Auto-flower strains possess the extra hardiness and resilience of the ruderalis gene. Their ability to withstand stress makes them far easier to grow than normal, photoperiod seeds.
They generally show more resistance to disease, mold and mildew and are more tolerant of newbie mistakes (like over-watering or low temperatures).
Are autoflowers less potent?
Thanks to the amazing breeders at the Homegrown Cannabis Co, our range of autoflowering cannabis seeds is just as potent as the photoperiod seeds. One of our best-selling cannabis strains is Blueberry x Jack Herer Auto at 20% THC (take a look – it’s a beautiful, beautiful cannabis plant), and you won’t struggle for a buzz from Gorilla Glue #4 Auto – this beast of a plant has a THC level of a whopping 24%!
How much room does an Autoflower need?
Autoflowering cannabis strains grow up to about 3 – 5ft. Some as low as a foot and a half. This makes them ideal for growers with a small space, or for a Sea of Green (SOG) set-up.
How can I make my Autoflowers yield bigger?
While autoflowers offer many advantages over traditional photoperiod strains, they do struggle to match them for yield. The shorter lifespan gives them less time to stretch and flower. If you want to increase the yield of your autoflowering plant then you should start by picking the right seed. We have a great range of high-yielding autos to choose from, with many capable of 20oz per plant and more.
Picking the right seed is step one, but there are plenty more things you can do to improve your autoflowering yields.
What size pots shall I use for autoflowers?
Transplanting autos from smaller to bigger pots can be stressful (for you AND the little auto). They do not have as much time to recover as photoperiod marijuana plants, so you’re better off putting the seedling straight into the final pot. Anything from 1.5 – 2.5 gallons should suffice.
Do autoflowers like an airy grow medium?
Autoflowers need to achieve as much growth as possible within their short lifespans. A good, airy medium helps the plants achieve optimal growth. Breathable mediums promote healthy root development and quick nutrient uptake. Some of the best choices include rockwool, perlite and vermiculite.
What’s the best light cycle for autoflowers?
Autos do not depend on day/night cycle to trigger flowering, but they still need plenty of light for growth. The best light cycle for indoor cultivation of autoflowers is 20-4 for the entire life cycle of the plant. That said, many growers blast them with 24 hours of constant light, but a short rest period certainly doesn’t do them any harm.
How do you water autoflowers?
Autoflowers should be kept well-hydrated. Over or under watering the plant, while not as damaging as it can be with photoperiod plants, will still have a detrimental effect on growth. The best way to water ANY cannabis plant is to cycle wet to dry, as championed by Kyle Kushman in his video, Feeding and Watering Your Plants.

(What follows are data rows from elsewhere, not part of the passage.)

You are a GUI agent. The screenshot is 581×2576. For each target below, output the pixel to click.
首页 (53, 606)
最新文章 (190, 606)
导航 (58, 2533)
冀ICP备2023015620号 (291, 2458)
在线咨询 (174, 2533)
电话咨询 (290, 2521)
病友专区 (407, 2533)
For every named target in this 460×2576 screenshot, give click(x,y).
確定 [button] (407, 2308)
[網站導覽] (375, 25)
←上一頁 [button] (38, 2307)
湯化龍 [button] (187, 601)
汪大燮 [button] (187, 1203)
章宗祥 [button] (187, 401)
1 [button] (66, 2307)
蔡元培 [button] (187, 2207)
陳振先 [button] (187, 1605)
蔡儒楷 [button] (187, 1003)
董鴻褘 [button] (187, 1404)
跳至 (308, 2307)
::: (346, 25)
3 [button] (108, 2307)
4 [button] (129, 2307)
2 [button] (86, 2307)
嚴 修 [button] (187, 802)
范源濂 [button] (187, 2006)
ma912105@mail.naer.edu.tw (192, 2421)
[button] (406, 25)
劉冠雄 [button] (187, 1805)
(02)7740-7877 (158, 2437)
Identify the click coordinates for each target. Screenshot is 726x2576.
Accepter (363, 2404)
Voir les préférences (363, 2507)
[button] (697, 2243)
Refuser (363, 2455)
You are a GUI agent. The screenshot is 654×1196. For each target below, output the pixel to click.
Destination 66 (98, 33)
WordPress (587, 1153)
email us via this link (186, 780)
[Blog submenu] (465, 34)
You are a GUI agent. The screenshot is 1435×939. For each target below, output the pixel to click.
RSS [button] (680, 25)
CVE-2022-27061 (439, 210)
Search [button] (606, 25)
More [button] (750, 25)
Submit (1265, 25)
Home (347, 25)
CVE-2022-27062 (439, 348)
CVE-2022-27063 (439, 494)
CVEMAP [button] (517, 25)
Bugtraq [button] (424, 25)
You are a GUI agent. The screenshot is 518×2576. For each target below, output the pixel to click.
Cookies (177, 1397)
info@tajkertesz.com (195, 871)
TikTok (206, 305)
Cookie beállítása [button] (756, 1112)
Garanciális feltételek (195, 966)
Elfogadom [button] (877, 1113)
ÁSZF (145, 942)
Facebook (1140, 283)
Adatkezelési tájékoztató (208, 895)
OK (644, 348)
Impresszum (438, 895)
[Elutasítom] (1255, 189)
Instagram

Do you need nutrients for autoflowers?
During the very early stages of growth (young seedling), your autoflowers won’t require ANY nutrients. They won’t really need any extra food until around two weeks, even then, they won’t need a great deal. Follow the breeder’s guidelines and always, always observe your plants for signs of over or under feeding.
Can I use autos in a Sea of Green (SOG)?
Sea of Green maximizes space and light efficiency by bunching smaller plants under a single light. While it was around way before the popularization of autos, it does seem like SOG was invented specifically for autoflowering strains, being as the plant suits the method so well.
Are Autoflowering seeds worth it?
Autoflowers have come a long way. From being a wild herb struggling to survive in the bitterly-cold north, the genes of ruderalis have now spawned a new generation of easy-to-grow hybrids.
One of their biggest draws is that they allows growers to grow weed virtually any time of the year. Being just as potent as photoperiod cannabis plants, they’re a fantastic way for beginners to grow healthy, high-THC cannabis plants with the minimum of fuss.
If there is any reason to avoid autos, it is not one that is a matter of choice. It is only because a particular strain does not have an auto-flowering seed available at the moment. Other than that, the unique traits it offers far offsets whatever benefits the photoperiod plants may have.